The Federal Trade Commission (FTC) has initiated actions against two American data brokers that have allegedly engaged in the illegal trafficking of sensitive location data of U.S. citizens. The FTC claims this data was utilized to monitor individuals in sensitive locations, including churches, military installations, and healthcare facilities. The information has reportedly been marketed not only for advertising purposes but also for political initiatives and government applications, notably in the realm of immigration enforcement.
Mobilewalla, a data broker based in Georgia, faces accusations of improperly tracking individuals residing in domestic abuse shelters and intentionally surveilling protesters following the murder of George Floyd in 2020. The FTC’s court filings indicate that Mobilewalla attempted to uncover the racial identities of these protesters by following their mobile devices to locations such as Hindu temples and Black churches.

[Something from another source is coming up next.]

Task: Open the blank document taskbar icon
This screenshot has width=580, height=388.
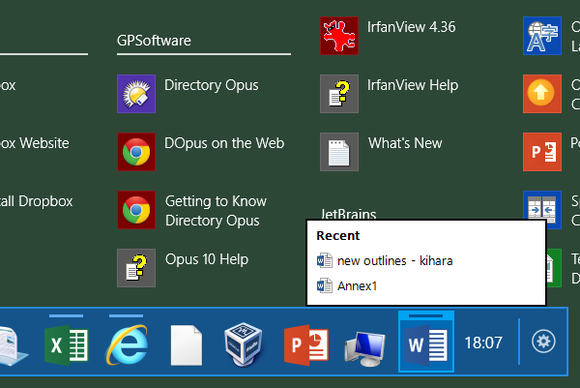Action: pos(186,345)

Additionally, the FTC has accused Gravy Analytics and its subsidiary Venntel of gathering and misusing consumer location data without obtaining consent. These companies stand accused of drawing unfair conclusions regarding individuals’ health choices and religious affiliations based on the location data they collected.
The FTC asserts that Gravy Analytics harvested over 17 billion location signals from around a billion mobile devices each day. This vast dataset has been reportedly sold to federal law enforcement entities, including the Department of Homeland Security and the Federal Bureau of Investigation. Such practices raise significant concerns about privacy and the ethical use of location data.
In response to the allegations, a spokesperson for Mobilewalla emphasized that the company is continuously refining its privacy policies. They expressed disagreement with many of the FTC’s claims but indicated that a resolution would enable them to deliver valuable insights to businesses while respecting consumer privacy.
The FTC further indicated that the data amassed by these companies can be utilized to categorize consumers by their religious beliefs. This capability arises from the detailed insights that location data provides regarding where individuals live, work, and worship, thereby revealing their social connections and routines.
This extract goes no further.